Exercise requirements:
- 1) Answer these questions from the text on discrete scales and position aesthetics, one answer per line:
(a) For secondary axes on discrete scales, which function is recommended instead of sec_axis()?
(b) What three components do layers consist of?
(c) Which two parameters of position_nudge() are now available as aesthetics?
- 2) Reproduce the part of the text on discrete scales and position aesthetics starting with "In position_nudge() for" and going on through "of the nudge.".

Document segment:

_ _ _ _ _ _ _

Also absent from discrete scales was the ability to set minor breaks. Admittedly, they are less useful than minor breaks in continuous scales. In contrast to discrete (major) breaks, minor_breaks uses numeric input instead, allowing you to fine-tune placement without being bound by the scale’s levels. With a few tweaks of the theme, you can conceivably use minor breaks to visually separate levels as an alternative to the centre-lines for major breaks.

p1 <- ggplot(mpg, aes(drv, hwy, colour = factor(year))) +
  geom_point(position = "jitterdodge") +
  guides(colour = "none") +
  scale_x_discrete(
    minor_breaks = scales::breaks_width(1, offset = 0.5),
    # To show that the minor axis ticks take on these values
    guide = guide_axis(minor.ticks = TRUE)
  )

p2 <- p1 + 
  theme(panel.grid.major.x = element_blank()) +
  theme_sub_axis_bottom(ticks = element_blank(), minor.ticks = element_line())

p1 | p2

Discrete position scales now also have access to secondary axes. In contrast to continuous scales, discrete scales don’t support transformations. So instead of sec_axis(), it is recommended to use dup_axis(). To allow for arbitrary positions for dup_axis(breaks), these can take numeric values or one of the discrete levels. They are not truly useful to for showing two aligned datasets of different scales, but they can serve as annotations. For example, they can display some summary statistics about the groups.

ggplot(mpg, aes(class, cty)) +
  geom_boxplot() +
  scale_x_discrete(
    sec.axis = dup_axis(
      name = "Counts",
      # You can use numeric input for breaks
      breaks = seq_len(length(unique(mpg$class))),
      # Watch out for the order of `table()` and your levels!
      labels = paste0("n = ", table(mpg$class))
    )
  )

Position aesthetics

Layers consist of three components: stats, geoms and positions. While stats and geoms have their own aesthetics, like weight or linewidth, the position adjustments did not. In this release, positions can also declare their own aesthetics. You can map data to these aesthetics like you would for geom or stat aesthetics.

In position_nudge() for example, we now have the nudge_x and nudge_y parameters as aesthetics. ² Two benefits are that we can now use expressions in aes() to declare these and they are vectorised. We use that advantage in the plot below where we use sign() in a divergent bar chart to determine the left-right direction of the nudge.

# Taken from:
# https://ourworldindata.org/grapher/share-electricity-coal?tab=table&tableFilter=continents
coal <- tibble::tribble(
  ~continent,  ~pct_1985, ~pct_2024,
  "Africa",        53.87, 24.68,
  "Asia",          32.60, 51.19,
  "Europe",        32.84, 12.91,
  "North America", 48.93, 13.79,
  "South America",  2.91,  3.31,
  "Oceania",       58.75, 39.26
) |>
  dplyr::mutate(pp_difference = pct_2024 - pct_1985)

ggplot(coal, aes(pp_difference, continent)) +
  geom_col() +
  geom_text(
    aes(nudge_x = sign(pp_difference) * 3, 
        label = pp_difference)

_ _ _ _ _ _ _

Records provided:
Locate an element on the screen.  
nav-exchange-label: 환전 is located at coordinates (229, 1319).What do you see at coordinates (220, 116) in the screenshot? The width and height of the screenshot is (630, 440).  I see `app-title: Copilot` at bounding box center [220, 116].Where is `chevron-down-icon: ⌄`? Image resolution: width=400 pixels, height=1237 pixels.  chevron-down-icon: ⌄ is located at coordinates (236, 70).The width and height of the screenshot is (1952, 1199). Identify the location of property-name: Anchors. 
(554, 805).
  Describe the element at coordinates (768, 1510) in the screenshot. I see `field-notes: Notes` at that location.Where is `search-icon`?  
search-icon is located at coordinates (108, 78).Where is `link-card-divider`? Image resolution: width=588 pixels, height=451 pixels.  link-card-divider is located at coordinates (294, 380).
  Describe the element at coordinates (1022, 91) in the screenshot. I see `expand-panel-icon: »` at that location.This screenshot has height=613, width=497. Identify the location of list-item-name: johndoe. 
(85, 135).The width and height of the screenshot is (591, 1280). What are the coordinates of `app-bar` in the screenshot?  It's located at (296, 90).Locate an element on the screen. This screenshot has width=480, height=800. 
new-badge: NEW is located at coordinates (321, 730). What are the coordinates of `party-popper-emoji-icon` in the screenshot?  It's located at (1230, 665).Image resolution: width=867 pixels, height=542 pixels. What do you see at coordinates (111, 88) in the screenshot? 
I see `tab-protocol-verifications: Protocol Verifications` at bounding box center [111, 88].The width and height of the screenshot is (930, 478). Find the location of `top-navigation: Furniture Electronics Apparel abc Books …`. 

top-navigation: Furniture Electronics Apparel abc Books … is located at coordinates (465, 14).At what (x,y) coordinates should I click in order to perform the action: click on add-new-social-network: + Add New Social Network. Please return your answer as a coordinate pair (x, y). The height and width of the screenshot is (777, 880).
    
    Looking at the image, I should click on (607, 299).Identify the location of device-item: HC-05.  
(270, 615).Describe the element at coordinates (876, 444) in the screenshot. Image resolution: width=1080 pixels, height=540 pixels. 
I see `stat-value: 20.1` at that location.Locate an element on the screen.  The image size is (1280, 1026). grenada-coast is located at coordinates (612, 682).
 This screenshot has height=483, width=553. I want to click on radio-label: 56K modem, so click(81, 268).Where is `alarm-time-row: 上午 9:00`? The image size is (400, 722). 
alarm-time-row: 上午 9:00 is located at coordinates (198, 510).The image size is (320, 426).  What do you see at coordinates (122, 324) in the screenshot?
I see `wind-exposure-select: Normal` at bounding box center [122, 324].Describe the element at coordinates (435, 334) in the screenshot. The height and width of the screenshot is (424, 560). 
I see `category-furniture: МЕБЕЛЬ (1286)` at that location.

_ _ _ _ _ _ _

List of solutions:
- 1)
(a) dup_axis()
(b) Stats, geoms and positions
(c) nudge_x and nudge_y

- 2)
In position_nudge() for example, we now have the nudge_x and nudge_y parameters as aesthetics. ² Two benefits are that we can now use expressions in aes() to declare these and they are vectorised. We use that advantage in the plot below where we use sign() in a divergent bar chart to determine the left-right direction of the nudge.